Exercise prompt — Please transcribe only the lines from the one holding "The image size is (2000, 1124)." through the final line of the data, both included, with no pictures.

........

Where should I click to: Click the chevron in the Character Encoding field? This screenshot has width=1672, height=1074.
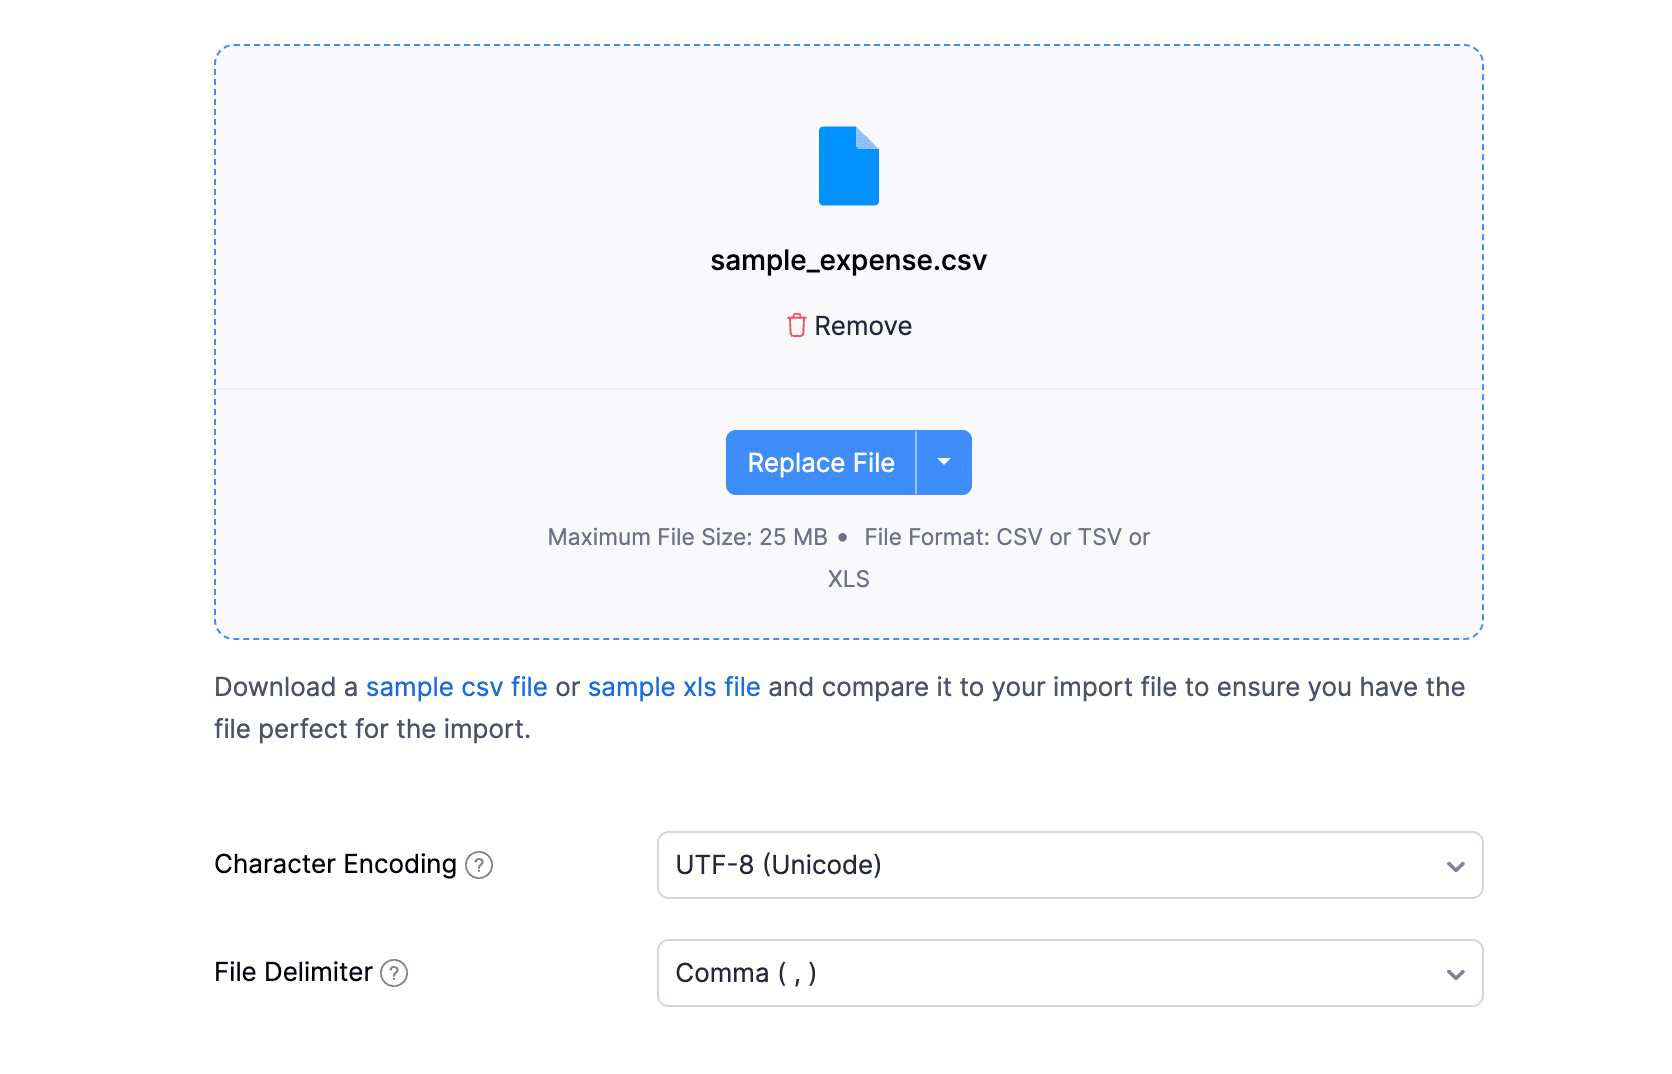(x=1455, y=866)
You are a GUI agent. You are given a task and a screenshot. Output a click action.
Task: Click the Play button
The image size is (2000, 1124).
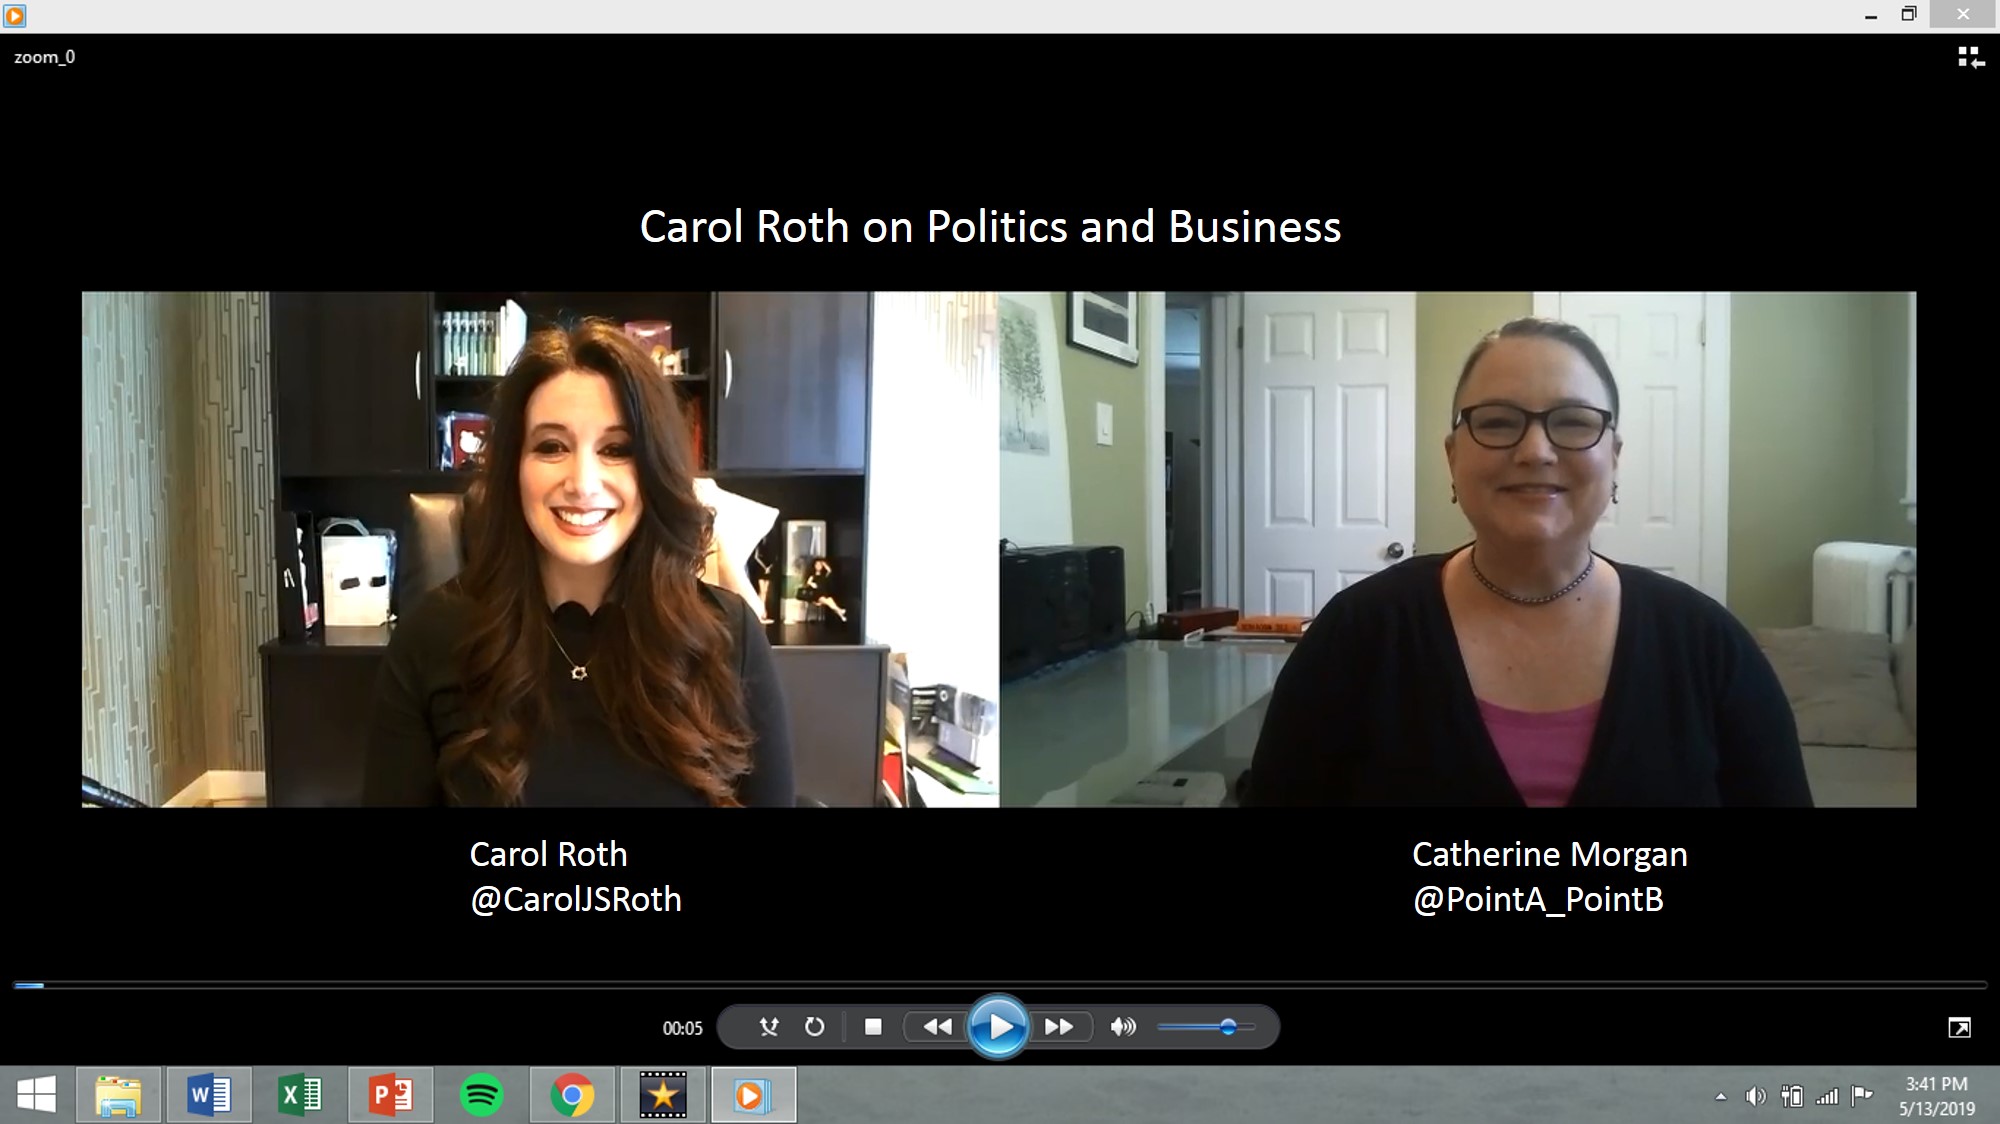[998, 1027]
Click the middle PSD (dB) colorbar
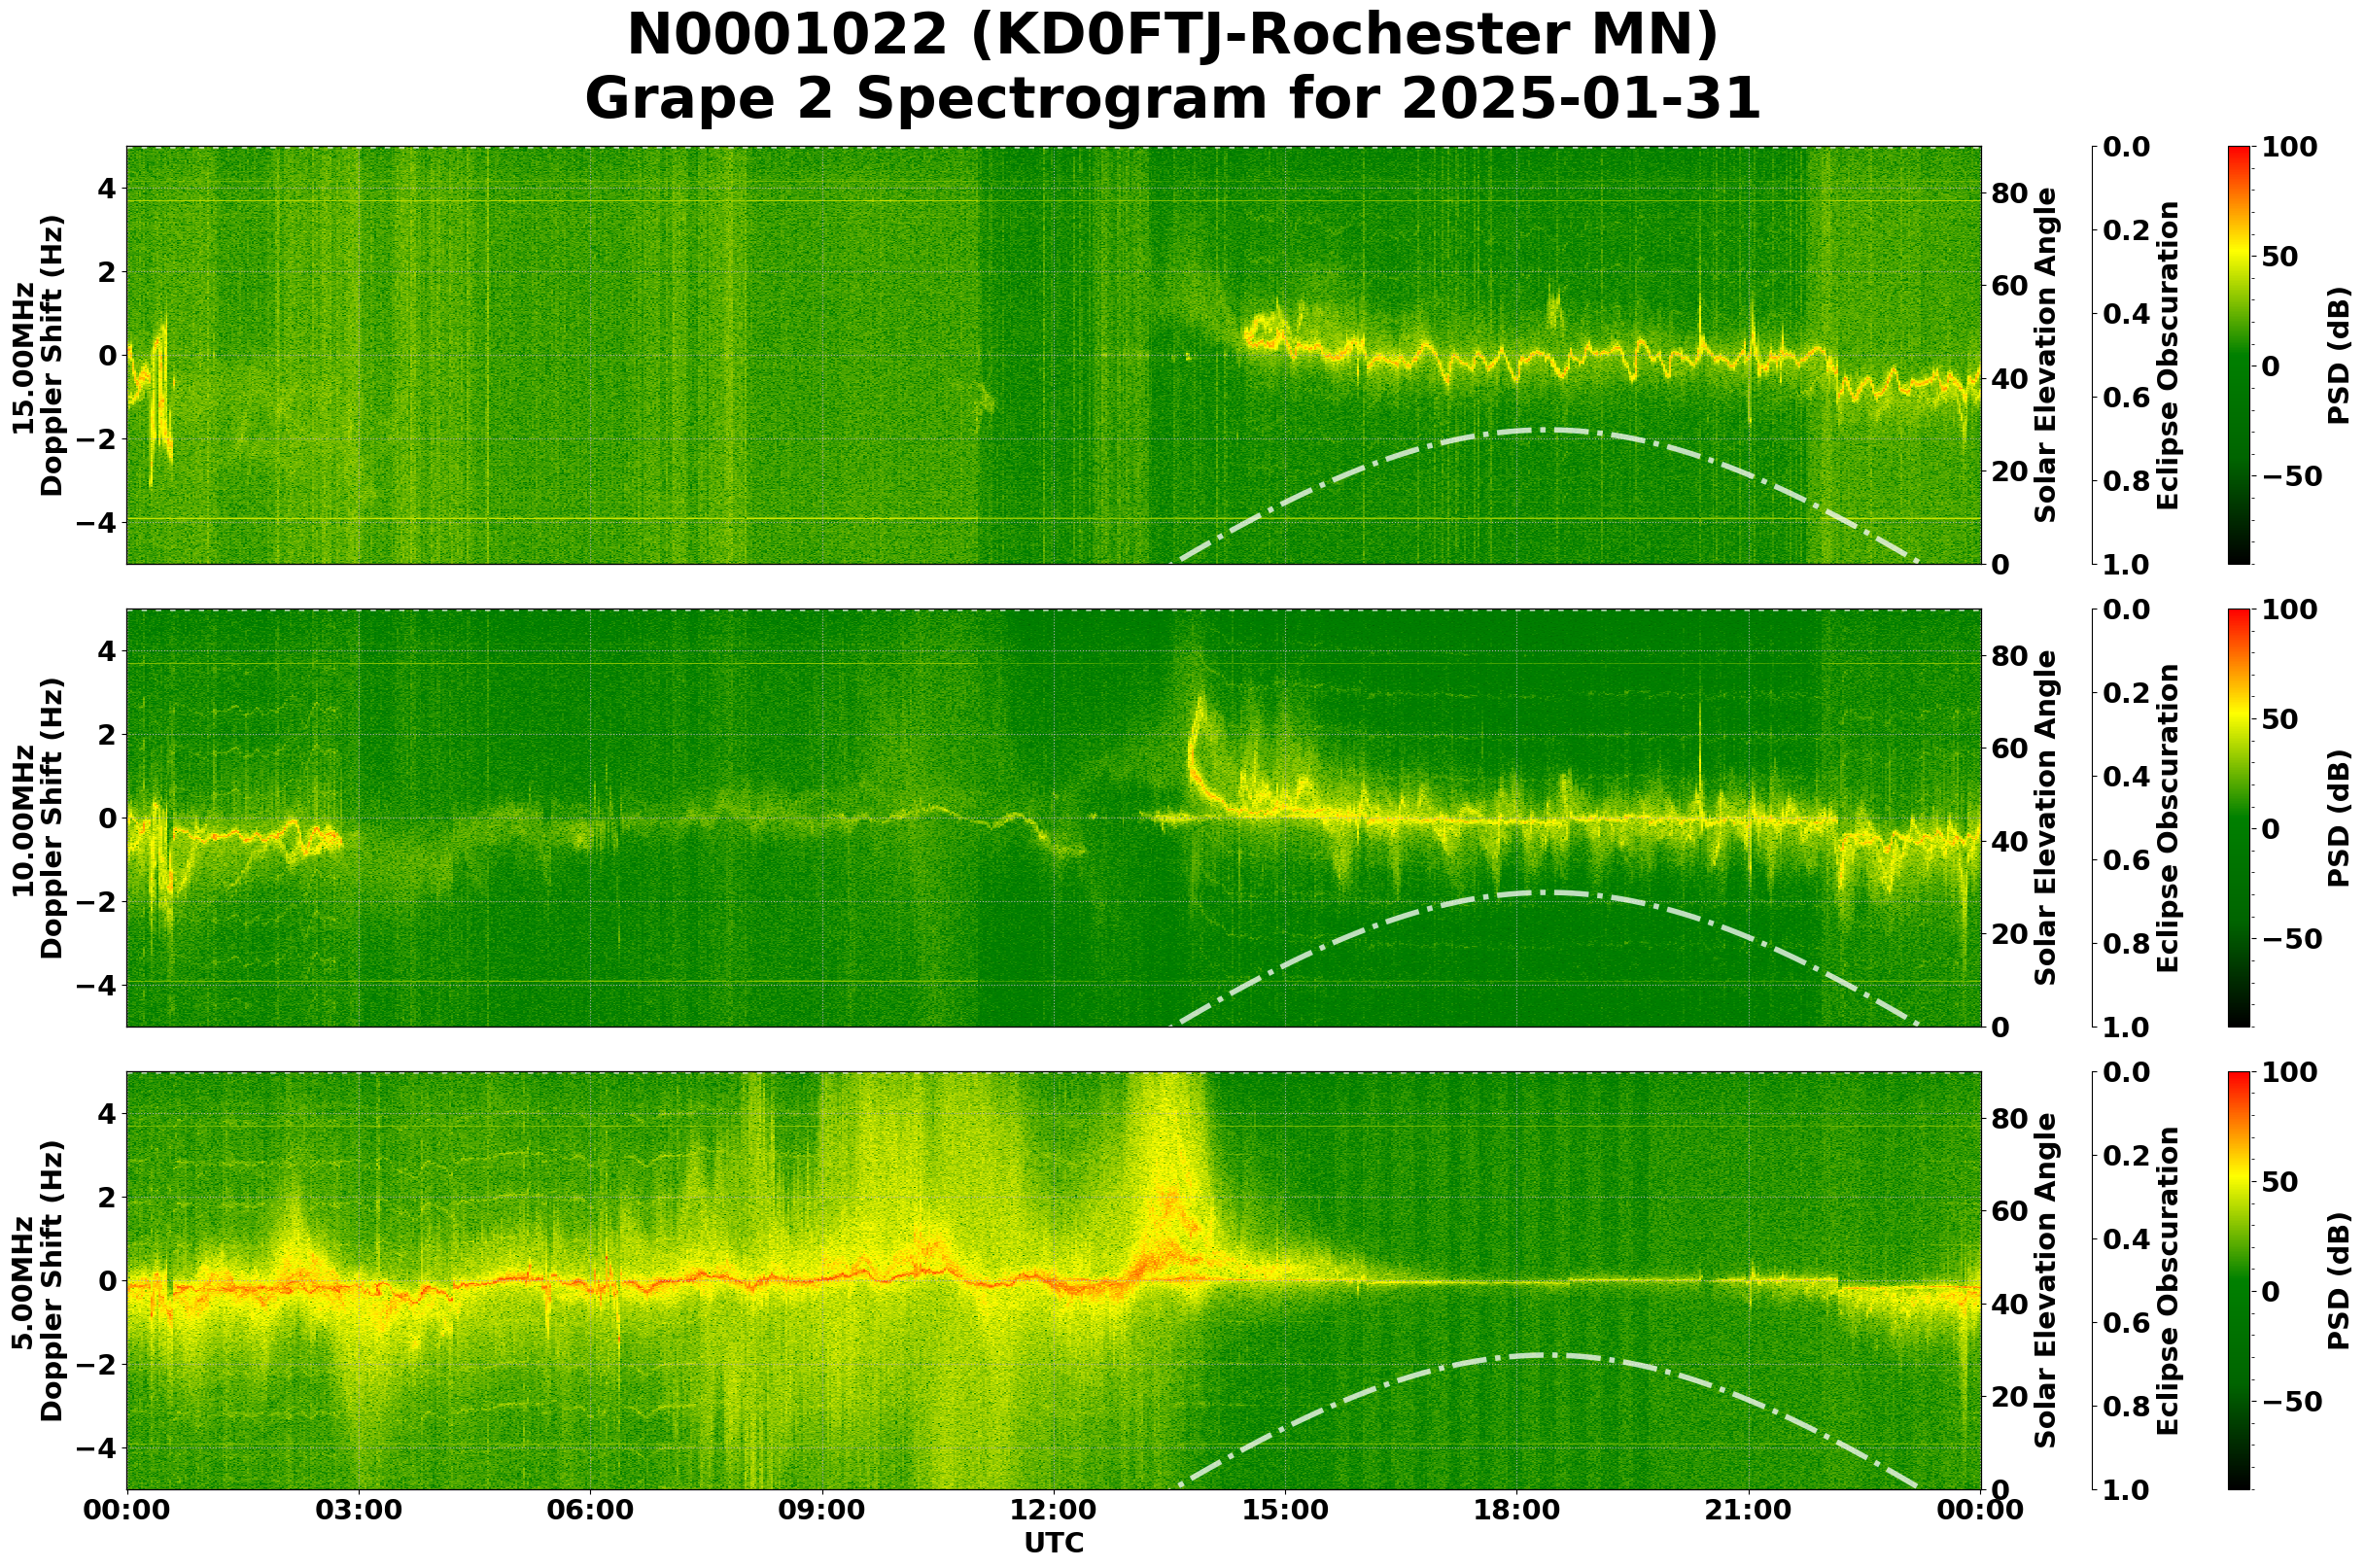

........

Task result —
The image size is (2000, 1124).
[998, 1027]
Click the middle PSD (dB) colorbar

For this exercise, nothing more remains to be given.